*Aim of the task:* Below are the records; copy every line in them that holds the string "lebe".
Segment Start: Material shown
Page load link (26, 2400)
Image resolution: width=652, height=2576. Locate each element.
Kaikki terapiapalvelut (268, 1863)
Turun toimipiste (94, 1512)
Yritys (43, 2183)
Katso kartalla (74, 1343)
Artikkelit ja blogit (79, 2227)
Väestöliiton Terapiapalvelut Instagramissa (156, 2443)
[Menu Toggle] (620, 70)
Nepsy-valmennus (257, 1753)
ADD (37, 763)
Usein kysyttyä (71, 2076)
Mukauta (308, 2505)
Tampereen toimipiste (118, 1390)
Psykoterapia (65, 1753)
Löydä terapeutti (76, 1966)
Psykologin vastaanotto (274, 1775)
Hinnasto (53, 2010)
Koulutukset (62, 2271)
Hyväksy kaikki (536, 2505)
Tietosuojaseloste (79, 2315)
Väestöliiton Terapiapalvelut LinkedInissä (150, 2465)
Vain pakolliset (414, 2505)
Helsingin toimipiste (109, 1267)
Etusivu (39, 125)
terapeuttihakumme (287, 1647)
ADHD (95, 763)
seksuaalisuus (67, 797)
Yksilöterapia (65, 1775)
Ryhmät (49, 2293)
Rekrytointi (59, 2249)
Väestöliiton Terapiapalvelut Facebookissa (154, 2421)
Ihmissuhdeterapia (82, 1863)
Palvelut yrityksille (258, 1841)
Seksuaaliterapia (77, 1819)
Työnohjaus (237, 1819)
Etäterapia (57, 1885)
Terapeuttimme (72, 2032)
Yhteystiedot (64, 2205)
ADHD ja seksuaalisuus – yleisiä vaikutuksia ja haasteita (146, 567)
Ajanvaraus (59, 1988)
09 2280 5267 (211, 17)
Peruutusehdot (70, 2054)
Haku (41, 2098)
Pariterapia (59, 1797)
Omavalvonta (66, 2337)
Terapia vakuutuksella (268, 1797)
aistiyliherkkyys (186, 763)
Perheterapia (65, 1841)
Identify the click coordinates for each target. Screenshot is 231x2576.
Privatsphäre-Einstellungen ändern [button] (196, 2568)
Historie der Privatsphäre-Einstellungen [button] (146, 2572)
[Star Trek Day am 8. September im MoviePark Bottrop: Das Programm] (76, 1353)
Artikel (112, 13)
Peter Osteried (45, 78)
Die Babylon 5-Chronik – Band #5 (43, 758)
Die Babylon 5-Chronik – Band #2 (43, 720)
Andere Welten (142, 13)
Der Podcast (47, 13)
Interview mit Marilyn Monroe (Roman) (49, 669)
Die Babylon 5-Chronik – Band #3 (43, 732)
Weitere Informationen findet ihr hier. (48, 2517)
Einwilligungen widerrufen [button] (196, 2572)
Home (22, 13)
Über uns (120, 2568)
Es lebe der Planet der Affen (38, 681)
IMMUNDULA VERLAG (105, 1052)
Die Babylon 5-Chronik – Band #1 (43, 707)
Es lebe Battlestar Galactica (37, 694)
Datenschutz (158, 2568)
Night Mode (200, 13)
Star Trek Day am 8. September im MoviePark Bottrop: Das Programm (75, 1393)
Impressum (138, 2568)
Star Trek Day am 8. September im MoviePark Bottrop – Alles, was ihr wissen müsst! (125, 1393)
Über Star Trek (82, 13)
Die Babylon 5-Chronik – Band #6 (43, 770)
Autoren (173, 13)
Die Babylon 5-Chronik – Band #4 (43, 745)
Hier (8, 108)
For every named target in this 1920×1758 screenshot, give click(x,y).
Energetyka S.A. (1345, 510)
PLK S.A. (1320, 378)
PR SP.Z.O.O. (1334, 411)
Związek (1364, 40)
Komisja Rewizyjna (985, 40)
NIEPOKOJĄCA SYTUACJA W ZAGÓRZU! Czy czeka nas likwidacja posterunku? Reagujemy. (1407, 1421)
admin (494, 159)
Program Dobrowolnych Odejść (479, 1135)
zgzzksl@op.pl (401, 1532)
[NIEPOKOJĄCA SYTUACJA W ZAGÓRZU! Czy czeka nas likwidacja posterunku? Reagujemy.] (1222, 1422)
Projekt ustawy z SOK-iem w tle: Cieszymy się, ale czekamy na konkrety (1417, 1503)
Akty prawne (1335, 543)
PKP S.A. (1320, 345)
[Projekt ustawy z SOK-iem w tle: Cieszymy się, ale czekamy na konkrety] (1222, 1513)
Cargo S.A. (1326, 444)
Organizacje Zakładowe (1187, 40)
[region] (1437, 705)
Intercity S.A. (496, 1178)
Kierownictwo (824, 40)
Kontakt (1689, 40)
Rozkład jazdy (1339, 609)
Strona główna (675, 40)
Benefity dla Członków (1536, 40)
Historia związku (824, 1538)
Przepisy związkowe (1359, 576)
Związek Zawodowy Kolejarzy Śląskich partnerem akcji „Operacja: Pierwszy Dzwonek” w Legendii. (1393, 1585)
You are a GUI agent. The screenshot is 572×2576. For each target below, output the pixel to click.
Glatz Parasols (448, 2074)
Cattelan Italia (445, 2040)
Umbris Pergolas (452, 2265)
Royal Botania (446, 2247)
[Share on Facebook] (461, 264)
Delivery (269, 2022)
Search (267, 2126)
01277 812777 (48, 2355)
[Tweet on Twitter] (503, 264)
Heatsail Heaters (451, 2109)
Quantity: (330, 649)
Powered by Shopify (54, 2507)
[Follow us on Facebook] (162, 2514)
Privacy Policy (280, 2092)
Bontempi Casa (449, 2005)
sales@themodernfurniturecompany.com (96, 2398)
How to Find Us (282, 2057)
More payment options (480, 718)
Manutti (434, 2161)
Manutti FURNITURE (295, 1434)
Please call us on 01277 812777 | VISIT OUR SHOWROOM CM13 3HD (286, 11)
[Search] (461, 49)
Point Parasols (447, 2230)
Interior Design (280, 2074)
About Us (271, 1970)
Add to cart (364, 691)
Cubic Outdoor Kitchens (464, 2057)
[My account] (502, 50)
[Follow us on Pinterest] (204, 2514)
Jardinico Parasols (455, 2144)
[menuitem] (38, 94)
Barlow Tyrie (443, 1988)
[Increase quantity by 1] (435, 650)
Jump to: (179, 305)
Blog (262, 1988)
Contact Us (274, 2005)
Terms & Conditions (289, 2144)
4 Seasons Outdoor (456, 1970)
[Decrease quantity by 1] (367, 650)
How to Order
Segment End: Material shown
*Solution to this exercise:*
Es lebe der Planet der Affen (38, 681)
Es lebe Battlestar Galactica (37, 694)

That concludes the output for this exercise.